Há algum tempo atrás, o editor desde blog, falou sobre a dificuldade de se jogar a Libertadores, torneio onde a disparidade técnica dos times que a disputa, não é exatamente o maior entrave. A logística (altitude/translado) as vezes pode ser um problema maior do que a capacidade técnica do time que se enfrentará; além da sorte na definição dos confrontos de mata-mata.
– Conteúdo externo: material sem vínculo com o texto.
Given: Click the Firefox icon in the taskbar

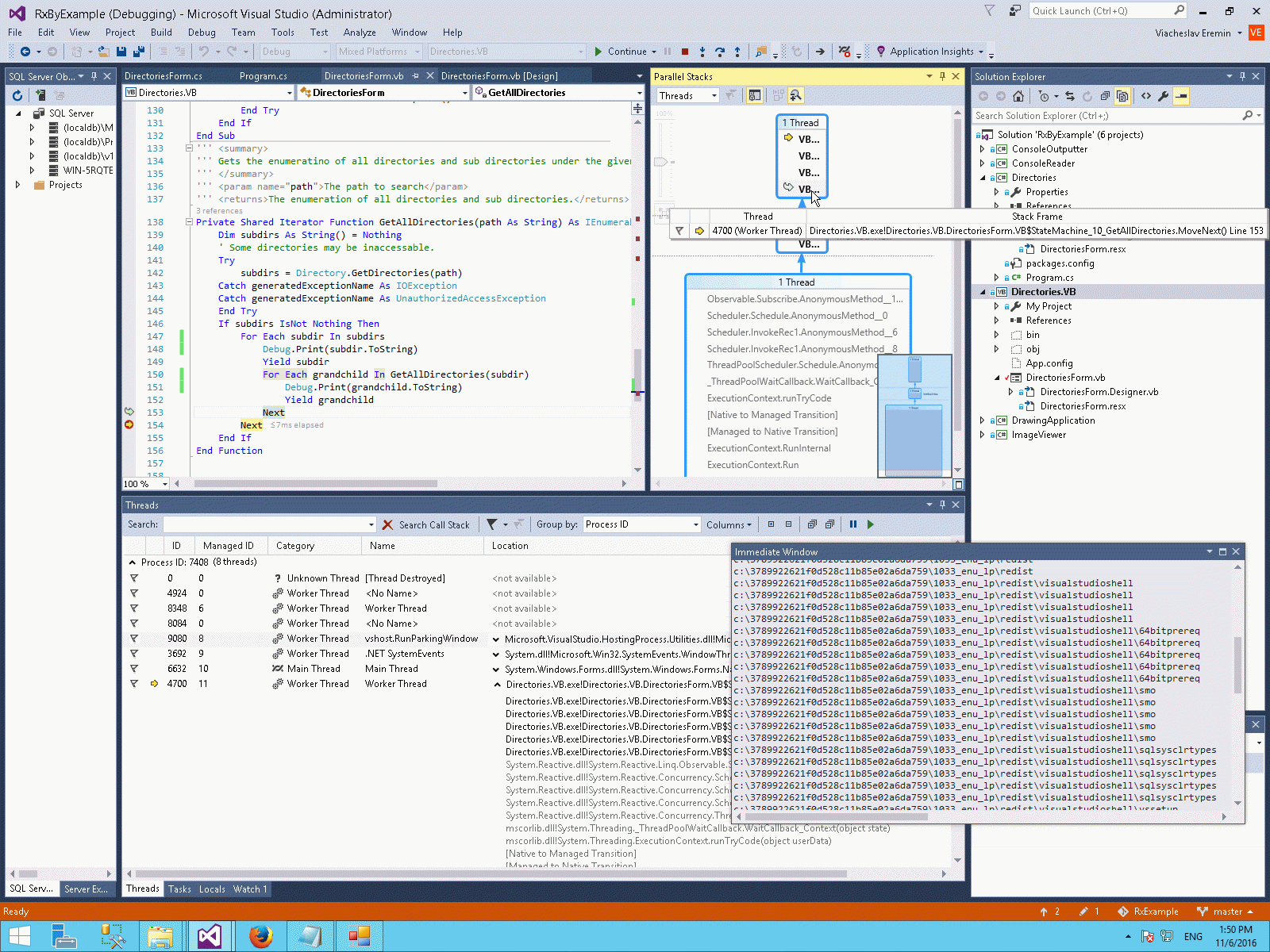Looking at the screenshot, I should click(260, 936).
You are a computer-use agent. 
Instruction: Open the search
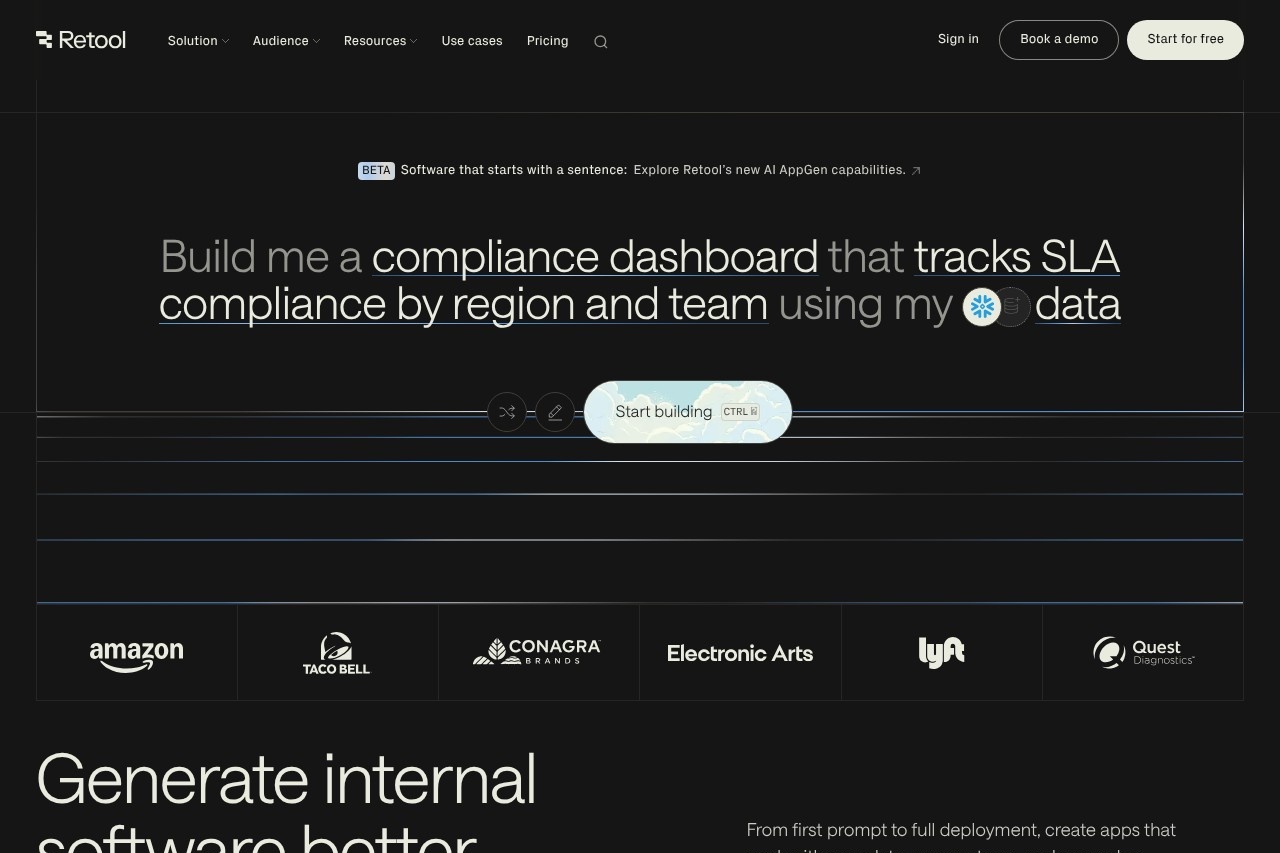[x=600, y=41]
Jogar contra um Santa Fé da vida é menos pior do que enfrentar um time argentino em Buenos Aires.

Pois bem, para aqueles que acusam o 90 Minutos de supervalorizar o que se vê no futebol europeu, este que vos escreve afirma que o Atlético MG possui um time interessante e ofensivo. Taticamente bem disposto dentro do contexto futebolístico brasileiro, e comandado por um treinador que sim, evoluiu nos últimos anos.

Apesar de ter errado na partida de ida da final da Libertadores, na última quarta-feira, Cuca não é um completo imbecil. Nitidamente com uma proposta defensiva, Cuca talvez tenha se equivocado ao entrar em campo com três atacantes para se defender. Postasse Gilberto Silva (ao invés de Luan, que entrou na lacuna do suspenso Bernard) a frente da defesa, e um 0x0 modorrento talvez tivesse sido protagonizado em Assunción.
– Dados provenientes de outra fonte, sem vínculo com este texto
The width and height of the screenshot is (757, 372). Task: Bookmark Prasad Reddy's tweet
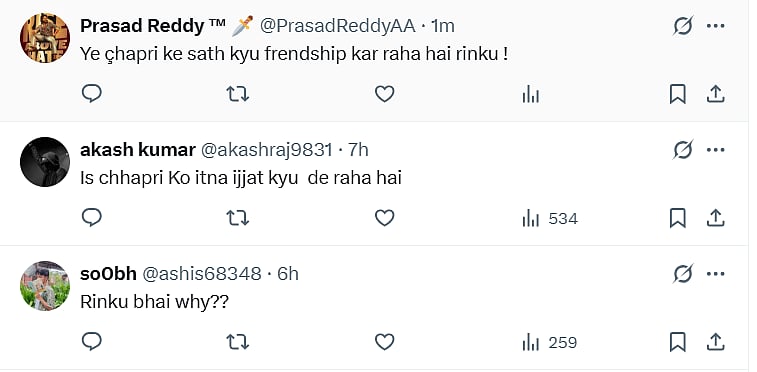coord(677,94)
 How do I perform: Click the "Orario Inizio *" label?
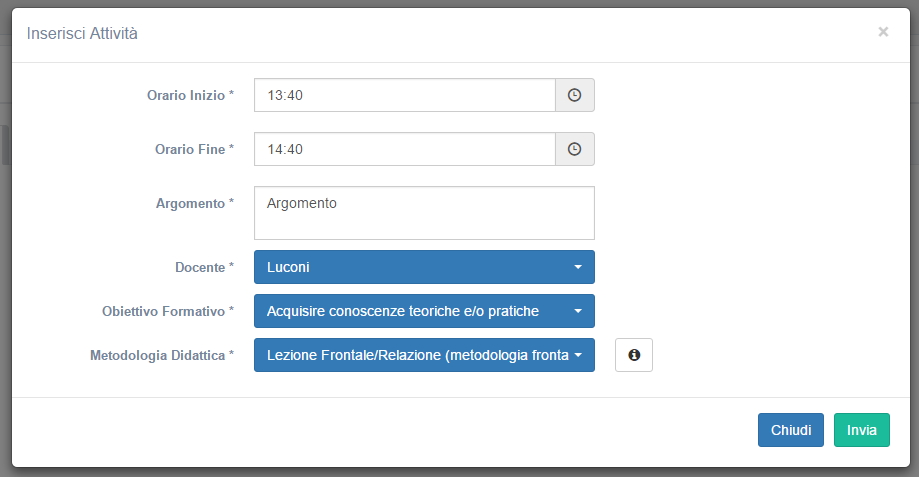click(x=190, y=95)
Do último jogo da semifinal contra o Newell’s para a partida desta semana, teve-se exatamente a ausência do veterano ex-volante do Arsenal. G. Silva preencheu a lacuna do titular Réver ausente naquela ocasião. Foi o defense leader que o time precisava para não tomar gols do bom time de Rosário, possivelmente, superior até ao time do Olimpia.

Do meio de campo para frente não há cristos a serem crucificados, sendo que nitidamente, o Atlético possui uma linha de frente muito superior a do Olimpia. Tardelli não vai ser contratado pelo Barcelona amanhã, mas tem sido um dos melhores do setor, até este momento. Jô é um atacante subestimado, não sendo algo muito distante de um Adebayor e nem pior do que um Paolo Guerreiro.

Cuca mostrou pulso ao sacar Ronaldinho Gaúcho. R10 que já não é mais garoto. Atuando na faixa de campo em que se convencionou a jogar, torna-se presa fácil de marcadores sul-americanos, como se viu no segundo tempo contra o Newell’s e em todo o tempo em que esteve em campo contra o Olimpia.

Ronaldinho ainda é Ronaldinho, mas perdeu velocidade e não consegue perceber que renderia mais se jogasse mais próximo da área. O problema para os adversários é Ronaldinho estar longe dos companheiros, seus passes chegam aos destinos, seja pelo chão, seja pelo alto. Se a marcação é encurtada, Ronaldinho é obrigado a tocar para o lado, tornando-se um jogador comum.

Esperamos que o Atlético vença na próxima semana, com ou sem apagões no lendário Mineirão!